Контраст между Деей и ее партнером усиливал поразительное впечатление, производимое на зрителей Гуинпленом. Лучезарный образ рядом с уродом вызывал чувство, которое можно было бы определить как изумление при виде божества. Толпа взирала на Дею с тайной тревогой. В ней было нечто возвышенное, она казалась девственной жрицей, не ведающей людских страстей, но познавшей Бога. Видно было, что она слепа, но вместе с тем чувствовалось, что она все видит. Казалось, она стоит на пороге в мир сверхъестественного; казалось, ее освещает нездешний свет. Она опустилась из звездного мира, чтобы принести благо, но так, как это делает небо: разливая вокруг сияние зари. Она нашла отвратительное чудовище и вдохнула в него душу. Она производила впечатление созидательной силы, удовлетворенной и в то же время ошеломленной собственным творением. На ее прекрасном лице отражалось восхитительное смущение, твердая воля совершить благо и изумление перед тем, что она сотворила. Чувствовалось, что она любит своего урода.
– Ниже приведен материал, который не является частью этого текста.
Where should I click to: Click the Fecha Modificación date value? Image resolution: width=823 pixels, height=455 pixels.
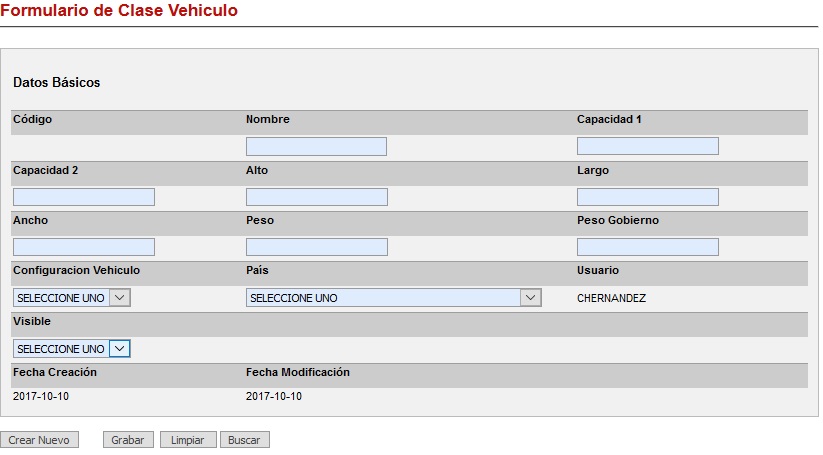pyautogui.click(x=274, y=396)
Знала ли она, что он – урод? Да – ведь она прикасалась к нему. Нет, – ведь она не отвергала его. Сочетание этих противоположностей, тьмы и света, порождало в сознании зрителя сумрак, в котором вырисовывались беспредельные дали. Каким путем божество соединяется с первичным веществом, как происходит проникновение души в материю, почему солнечный луч является своего рода пуповиной, как преображается урод, как бесформенное становится райски совершенным? Все эти тайны, возникавшие в виде смутных образов, внушали почти космическое волнение, усиливавшее судорожный хохот, который вызывала маска Гуинплена. Не вникая в сущность авторского замысла – зритель не любит утруждать себя глубоким проникновением, – публика все-таки постигала нечто выходившее за пределы того, что она видела на подмостках: этот необычайный спектакль приподымал завесу над тайною преображения человека.